Sum insured – the sum insured is the total amount of any settlement which may be made by an insurer for any claim of loss or damage. In order to avoid the risk of underinsurance, therefore, it is important that both the caravan and its contents have sums insured that are sufficient for the replacement of the insured items.

Third party (person) – a third party is someone involved in a claim, and who is someone other than the insured or the insurer, who has suffered a personal injury or loss or damage to their property.

Tourer insurancetourer insurance is specialist cover, specifically designed to protect a touring caravan against theft, loss or damage. A tourer is a caravan designed to be towed regularly and with ease behind a car or other vehicle. The particular risks and perils against which the caravan is insured are set out in the tourer insurance policy and the key facts document.

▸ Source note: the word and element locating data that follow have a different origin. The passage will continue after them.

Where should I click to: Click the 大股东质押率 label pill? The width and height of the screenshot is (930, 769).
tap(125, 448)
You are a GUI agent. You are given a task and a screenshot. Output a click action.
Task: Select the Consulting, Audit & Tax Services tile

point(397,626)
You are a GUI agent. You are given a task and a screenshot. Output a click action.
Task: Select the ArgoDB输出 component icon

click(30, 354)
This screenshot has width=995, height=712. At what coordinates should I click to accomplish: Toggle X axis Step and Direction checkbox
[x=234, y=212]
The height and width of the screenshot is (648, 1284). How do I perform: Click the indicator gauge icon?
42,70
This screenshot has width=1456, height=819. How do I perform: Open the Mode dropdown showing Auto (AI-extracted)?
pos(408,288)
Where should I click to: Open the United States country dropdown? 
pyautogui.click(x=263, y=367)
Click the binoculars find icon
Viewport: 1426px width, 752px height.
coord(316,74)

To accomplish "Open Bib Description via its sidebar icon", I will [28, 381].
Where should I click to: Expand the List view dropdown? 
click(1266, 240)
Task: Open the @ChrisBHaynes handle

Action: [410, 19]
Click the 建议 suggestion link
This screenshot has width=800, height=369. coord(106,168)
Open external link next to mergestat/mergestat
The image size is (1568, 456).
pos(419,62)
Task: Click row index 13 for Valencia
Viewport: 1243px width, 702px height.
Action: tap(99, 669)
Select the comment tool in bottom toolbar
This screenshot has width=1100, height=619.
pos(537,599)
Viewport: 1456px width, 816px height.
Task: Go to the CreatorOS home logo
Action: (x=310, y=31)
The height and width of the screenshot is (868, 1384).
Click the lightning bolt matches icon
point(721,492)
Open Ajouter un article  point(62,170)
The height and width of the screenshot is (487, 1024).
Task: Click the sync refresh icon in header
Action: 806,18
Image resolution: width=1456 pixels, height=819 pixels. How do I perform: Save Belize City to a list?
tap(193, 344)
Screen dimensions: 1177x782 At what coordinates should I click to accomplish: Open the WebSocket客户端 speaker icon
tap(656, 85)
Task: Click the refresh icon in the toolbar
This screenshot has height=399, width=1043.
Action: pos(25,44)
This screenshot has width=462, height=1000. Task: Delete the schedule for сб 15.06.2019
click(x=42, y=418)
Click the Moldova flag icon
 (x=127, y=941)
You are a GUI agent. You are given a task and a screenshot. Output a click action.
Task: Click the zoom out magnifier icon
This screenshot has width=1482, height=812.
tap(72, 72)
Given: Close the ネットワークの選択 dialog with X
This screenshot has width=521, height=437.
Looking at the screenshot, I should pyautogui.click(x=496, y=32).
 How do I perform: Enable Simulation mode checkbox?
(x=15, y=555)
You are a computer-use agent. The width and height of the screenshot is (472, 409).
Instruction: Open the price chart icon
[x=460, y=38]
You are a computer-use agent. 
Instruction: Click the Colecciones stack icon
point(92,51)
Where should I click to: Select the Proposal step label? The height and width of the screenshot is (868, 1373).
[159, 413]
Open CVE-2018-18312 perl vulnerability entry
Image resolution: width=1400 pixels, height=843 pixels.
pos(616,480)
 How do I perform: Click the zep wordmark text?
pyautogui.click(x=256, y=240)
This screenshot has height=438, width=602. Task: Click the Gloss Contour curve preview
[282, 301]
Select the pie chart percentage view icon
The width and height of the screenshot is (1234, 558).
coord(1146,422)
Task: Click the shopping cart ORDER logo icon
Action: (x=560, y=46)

Touring caravan insurance – touring caravan insurance is a slightly more formal way of describing tourer insurance.

Underinsurance – underinsurance occurs when the total sum insured is less than the value of the insured items. In other words, the sum insured is insufficient to cover the maximum potential loss or damage. Underinsurance is possibly the most common error made when arranging insurance, in the mistaken belief that money may be saved on the cost of premiums by reducing the total sum insured.

Underwriting – this involves the process of assessment and calculation of risks which insurers perform when considering a proposal for insurance. The underwriting process assigns a monetary value to the cost of the risks and perils to be insured and the price of premiums is determined accordingly.

Voluntary excess – you might choose to accept a so-called voluntary excess, in addition to any compulsory excess imposed by your insurer in return for a reduction in the price of the premiums you pay. By agreeing to increase the amount of excess you may need to pay in the event of a successful claim, the risks to the insurer are reduced and this is reflected in the price of the premiums that need to be charged.

Wheel clamps – these are used as a security precaution designed to immobilise a touring caravan and make its theft more difficult. It is common for insurers to insist that wheel clamps are used when the caravan is unhitched from any towing vehicle and left unattended. If the caravan is still hitched to the towing vehicle, both wheel clamps and hitchlocks need to be used.